Tax and Bitcoin — Investment in Bitcoin

Investment in Bitcoin should be treated as any other investment in an emolument, “which could be converted into money might reasonably be regarded as money”, and taxed under the same provisions.

1.1 Mining Bitcoin

Bitcoin mining is a competitive business. Mining only makes sense when done very efficiently and for a profit. Mining contracts are sold, and are used in securing the network.

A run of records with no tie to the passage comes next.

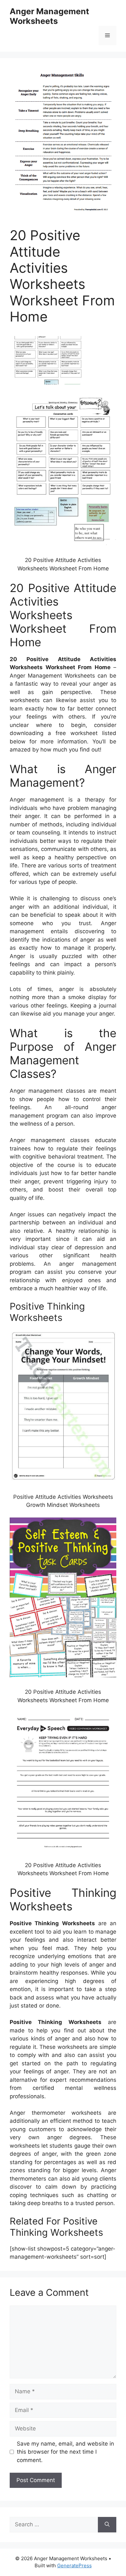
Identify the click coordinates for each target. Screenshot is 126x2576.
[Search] (107, 2524)
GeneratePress (74, 2565)
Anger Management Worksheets (49, 16)
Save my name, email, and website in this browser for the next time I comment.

In Steele v DFC of T (1999) 41 ATR 139 it was held that the expenses were to be treated as allowable deductions, if the taxpayer could satisfy the element that he had the objective of deriving income in the future (i.e. in this instance it would be from the mining of Bitcoin). If a “miner” seeks to engage in a business of mining Bitcoin for profit, the expenses directly related to that enterprise should be deductible as a business deduction.

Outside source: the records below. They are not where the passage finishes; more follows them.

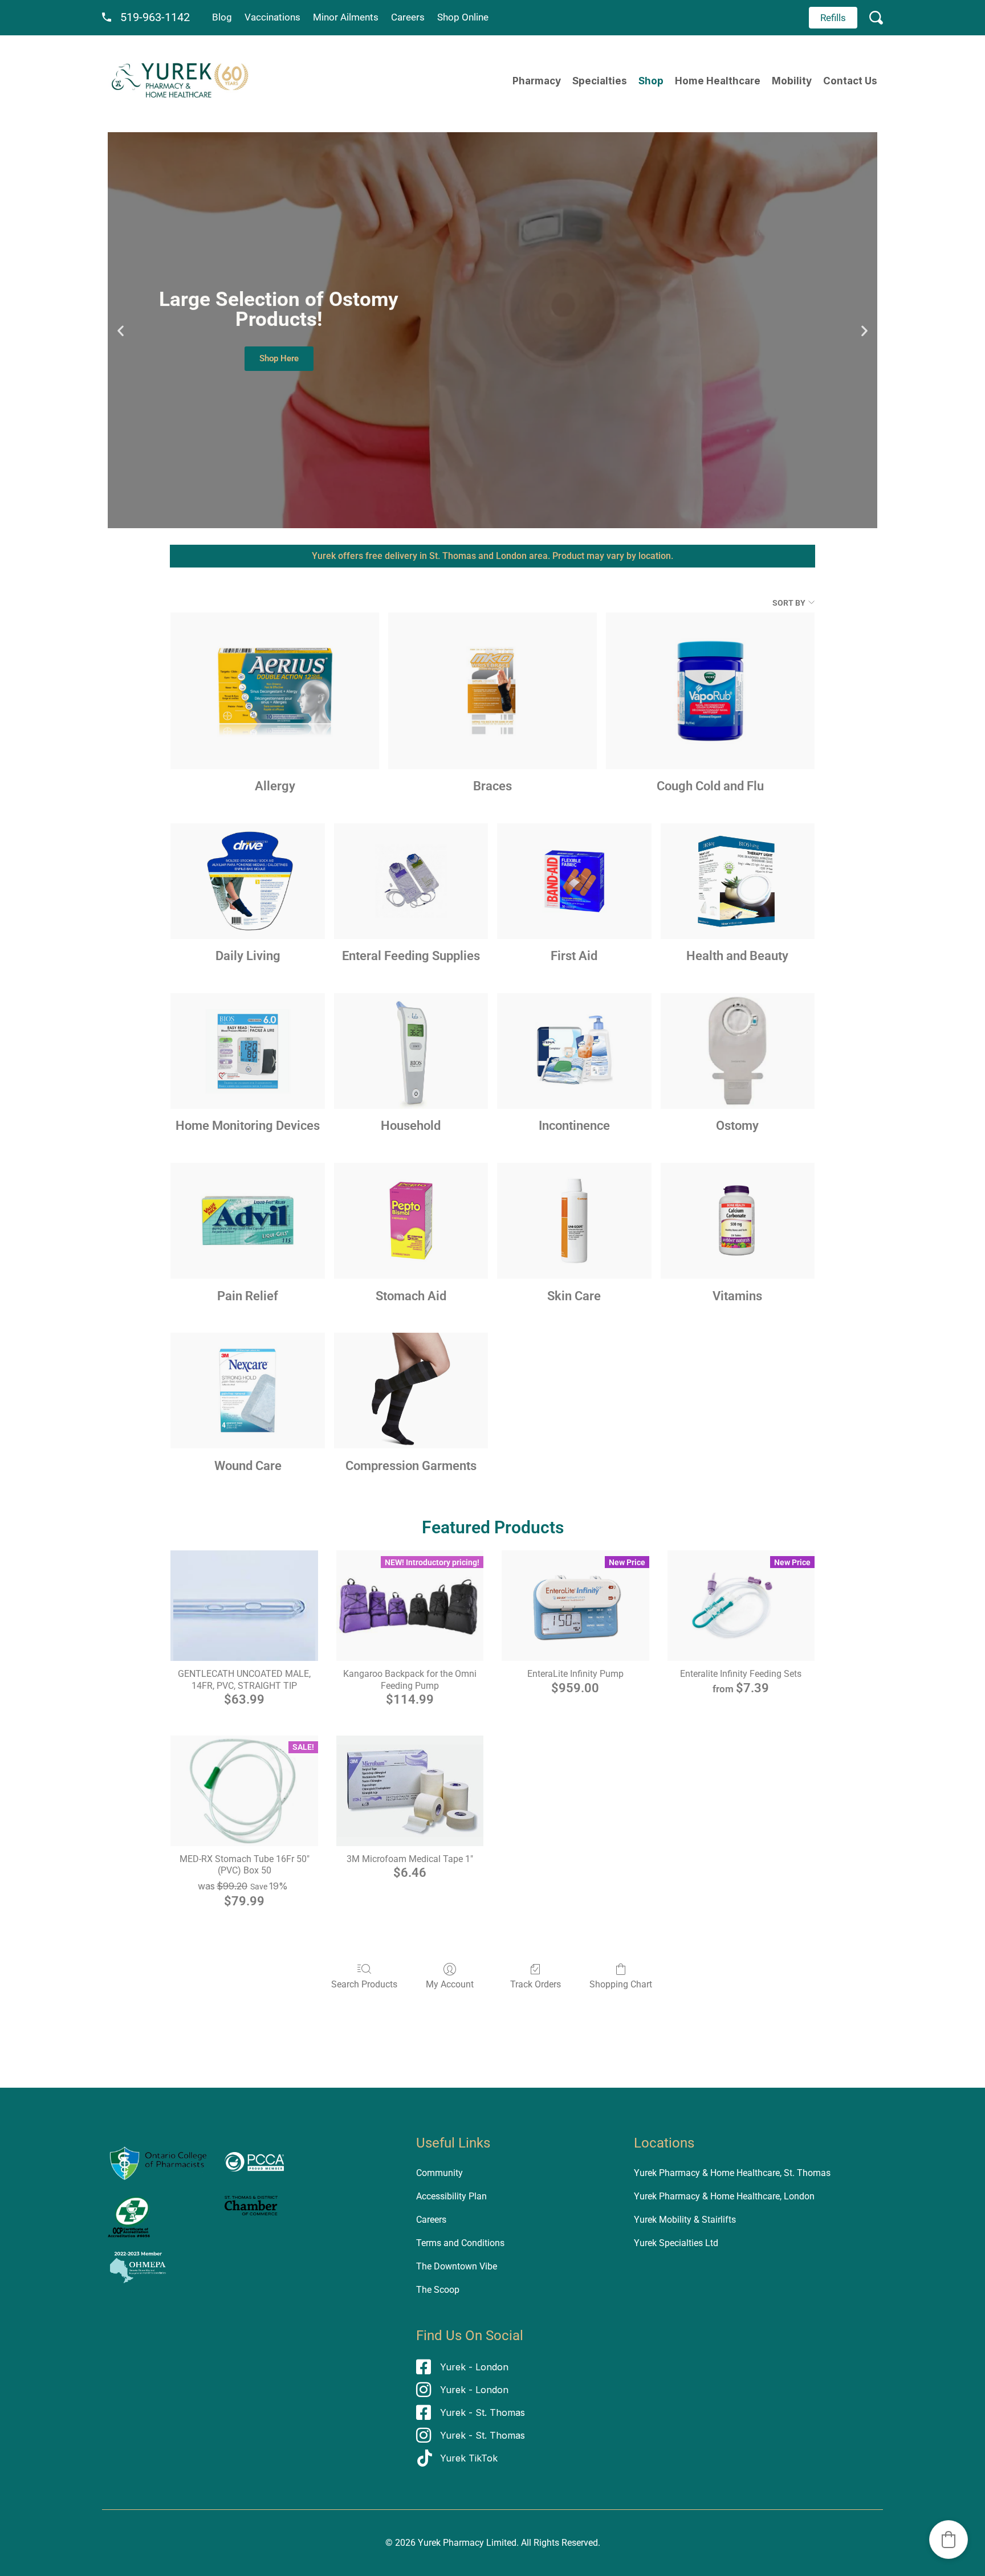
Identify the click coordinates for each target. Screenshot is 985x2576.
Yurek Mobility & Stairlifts (685, 2219)
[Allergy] (274, 691)
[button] (120, 330)
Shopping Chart (620, 1984)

In FCT v Finn (1961) 106 CLR 60 Dixon CJ stated:

When the forgoing elements are considered in conjunction, they do seem to form a firm foundation for the conclusion that the expenditure was in gaining or producing assessable income.

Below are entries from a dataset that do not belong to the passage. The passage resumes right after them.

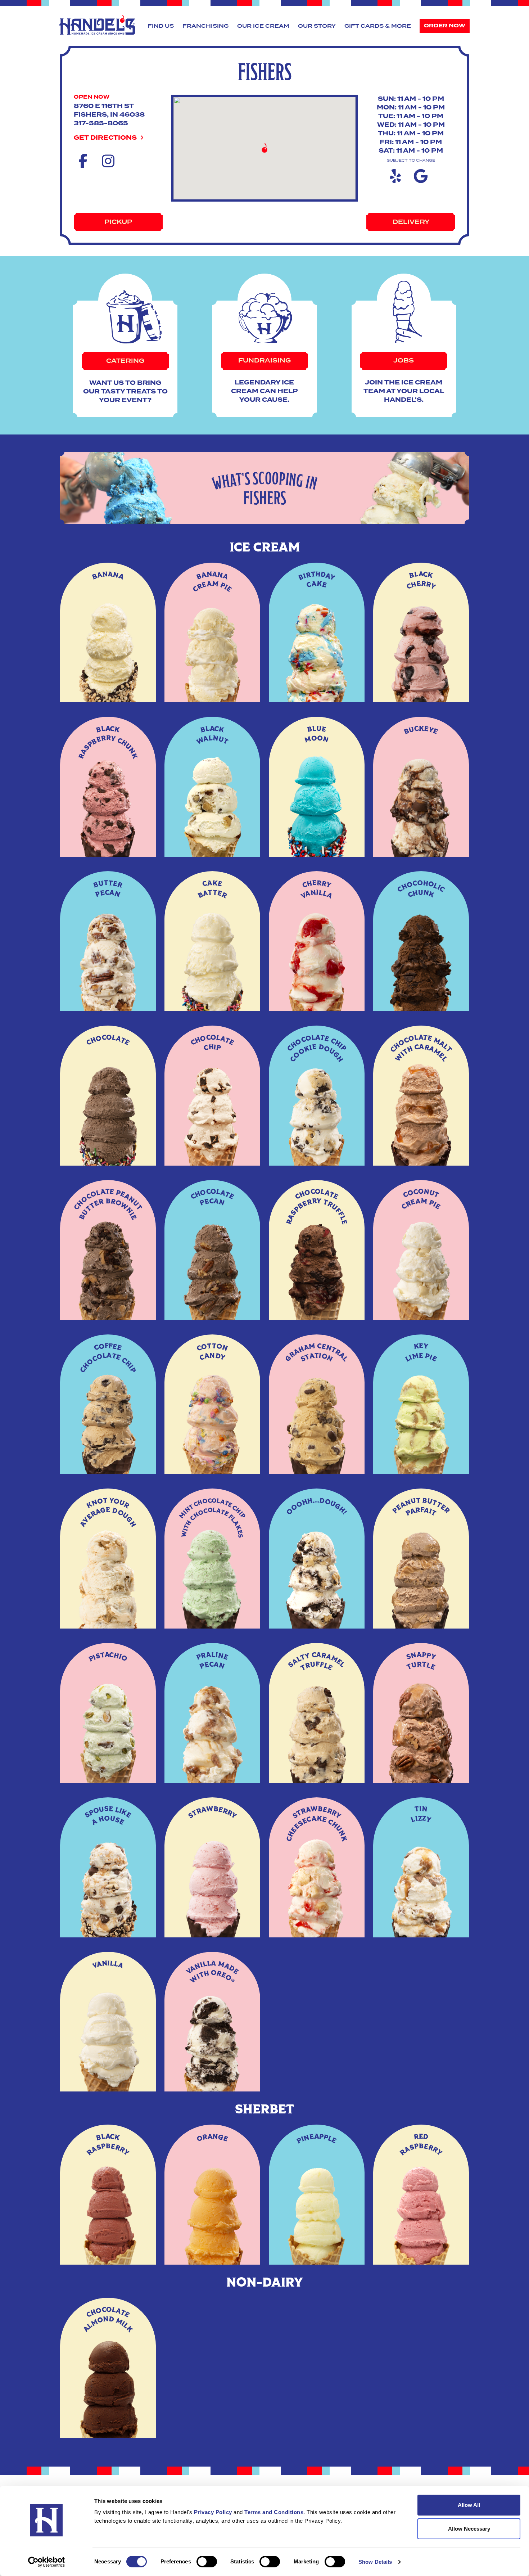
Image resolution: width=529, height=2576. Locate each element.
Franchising (205, 26)
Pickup (118, 222)
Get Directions (106, 137)
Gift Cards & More (377, 26)
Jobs (403, 360)
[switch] (206, 2561)
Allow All (469, 2505)
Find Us (161, 26)
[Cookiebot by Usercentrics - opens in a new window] (46, 2562)
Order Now (444, 26)
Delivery (411, 222)
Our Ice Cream (263, 26)
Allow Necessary (469, 2529)
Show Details (375, 2562)
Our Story (317, 26)
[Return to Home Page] (97, 25)
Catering (125, 361)
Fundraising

It is our submission that the same rule applies to Bitcoin-based transactions.

1.2 Trading in Bitcoin

The trading in Bitcoin is analogous to foreign exchange trading, and should be taxed under the same provisions. This includes capital gains and provisions such as ITAA97 s 775–30 and the issues decided in TC of T v Munro (1926) 38 CLR 153.

1.3 ITAA97 Section 26BB: Gains on Disposal of Traditional Securities

Where a taxpayer carries on a business that involves dealing in securities, gains made on the realisation of the securities are of an income nature, assessable under ITAA97 s 6–5. Similarly, in the case of financial intermediaries, commercial houses, or insurance companies gains made in the reorganisation of investments or even the shifting of investment activity to a subsidiary are likely to be income in nature. In the hands of dealers in securities and shares, the items are trading stock.

Section 26BB applies to ‘traditional securities’ being bonds, debentures, etc, but not securities to which Div 16E applies, and not shares or trading stock. In effect, a traditional security is any instrument that is not a qualifying security. It follows that s 26BB applies to gains made on the disposal of securities that do not have an ‘eligible return’, or if the return is less than the 1.5% benchmark. Its effect is to assess any gain realised upon redemption.